On Thursday morning I walked to Cernobio, where at last, the mountains begin to open. The Princess of Wales has purchased a villa here, and I believe, added to it considerably. There are twenty-one windows in front, on the principal floor; but in Italy this is not reckoned very large. Curiosity prompted me to apply for admittance, but it was refused. Bread here is eighteen French sous per pound: wages in agriculture, three lire per diem. The Milanese lira is about two-thirds of the French. My landlord attributes to the high price of bread, the robberies which are sometimes heard of in these parts. Whatever there might be of romantic in being robbed by a horde of picturesque banditti, it would be altogether flat and disagreeable, to be knocked on the head by distressed peasants: however, it does not appear that any thing of the sort is frequent. On the surface of a large plain, the distant objects seem crowded together; but as you approach, they separate, and you find ample space between them: thus it is with these robberies. To you in England; France, Germany, and Italy, are all crowded together; and in these distant events, time as well as space is very much lost; when you come here and find that only one robbery has happened in six months, the danger does not seem very alarming. The south-western branch of the Lake of Como, like the upper part of Lago Maggiore, is inclosed by hills too uniform and unbroken to be altogether pleasing.
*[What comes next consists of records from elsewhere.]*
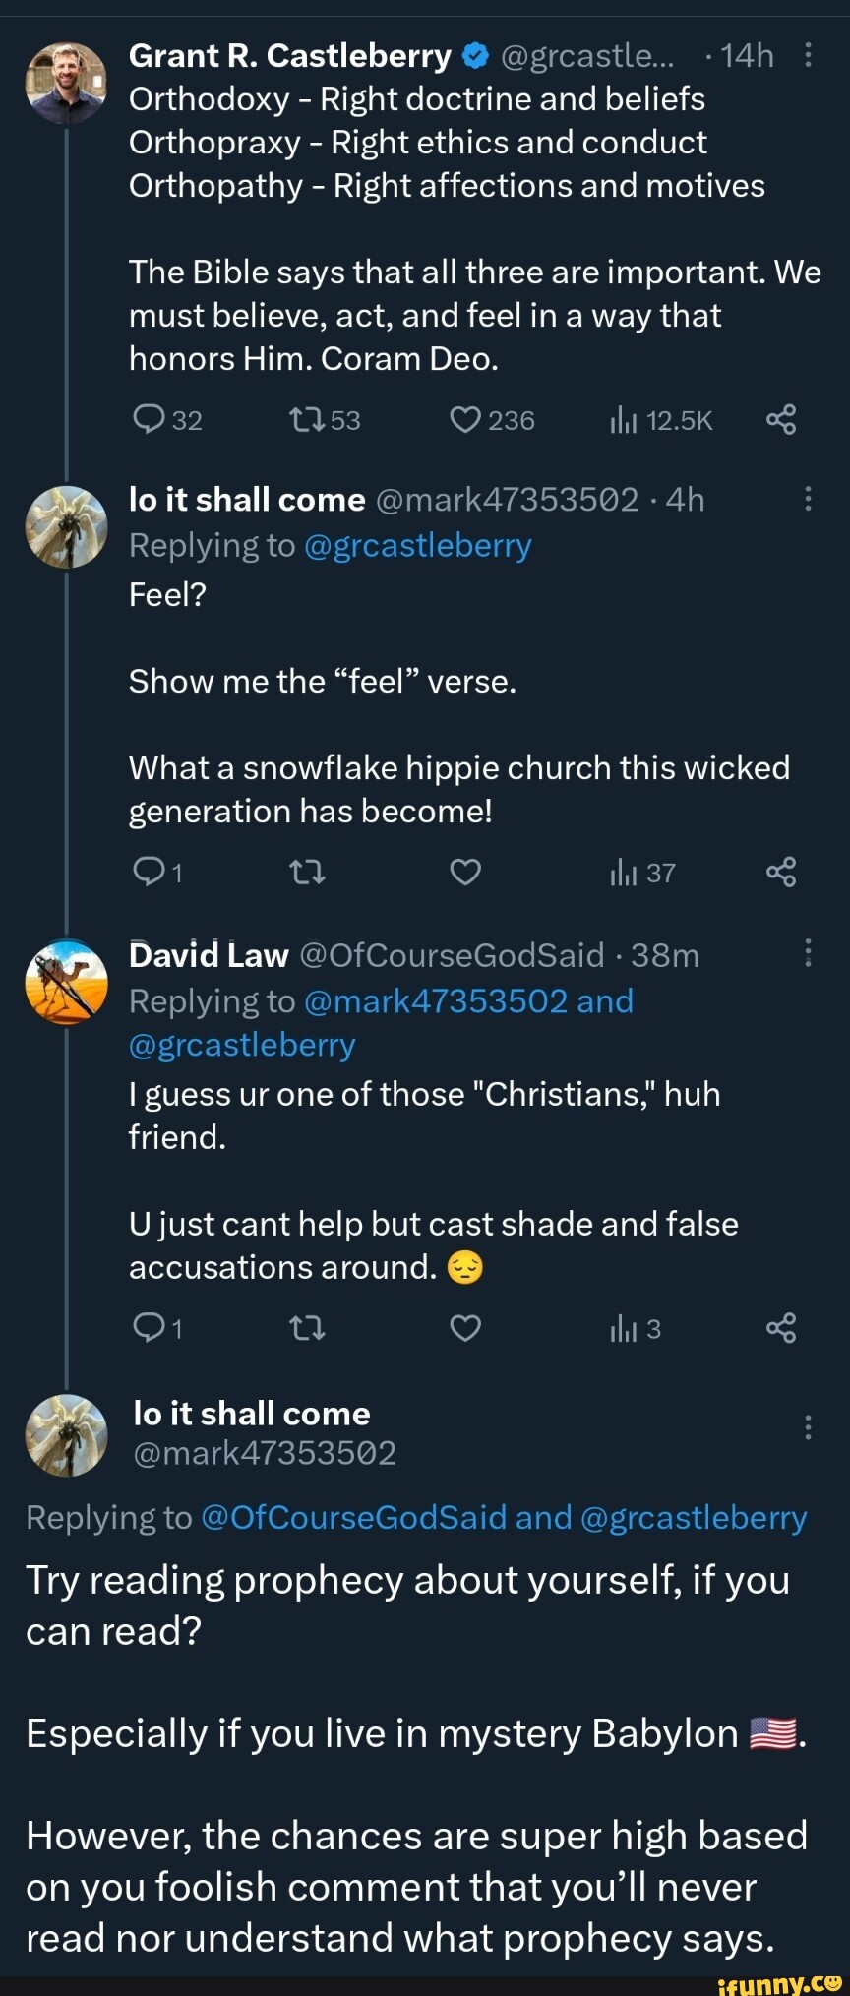This screenshot has width=850, height=1996.
Task: Open more options on Grant Castleberry's tweet
Action: [x=808, y=55]
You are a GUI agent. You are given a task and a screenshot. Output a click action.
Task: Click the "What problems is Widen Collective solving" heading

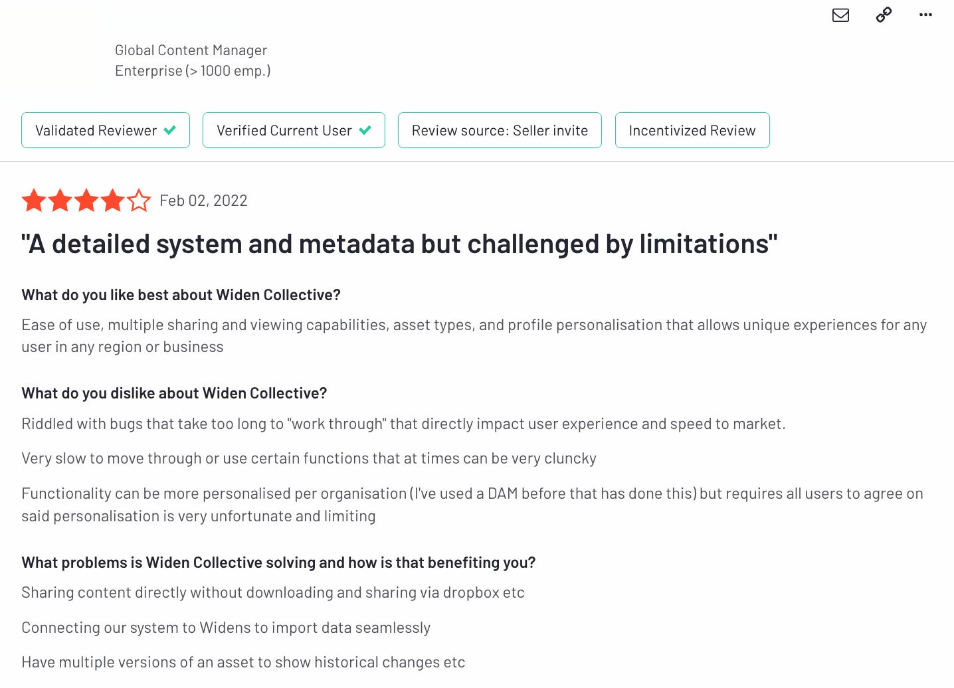278,562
Como boasts a large and curious cathedral of the middle ages, but I did not find it out till it was too dark to make any particular observations upon it; and early the next morning I got into the diligence and came to Milan, of which I shall not, at present, attempt any description.
LETTER XV.
MILAN.
Milan, 23rd October, 1816.
I begin my account of this city with its celebrated cathedral, or duomo, as the Italians call it; for that word has no relation to what is called a dome in England, but in coming to us, has travelled as far from its original meaning, as from its original place. The emperor Joseph the Second reproached the Visconti with having transformed a mountain of money into a mountain of marble; such a remark from Vienna is too bad. It is said to have been designed by a German architect, of the name of Henry of Gamodia or Zamodia, but this does not sound very much like a German name; and what proof there is even of the existence of such a person I do not know: the original account of the expenses of the edifice makes no mention of him. Other authorities (says the Guide de l’étranger dans la ville de Milan) claim the honour for Mario di Campileone, native of a little village near Lugano. Be that as it may, the character of the building is rather of the German than of the Italian Gothic, though some particulars of the latter are distinguishable.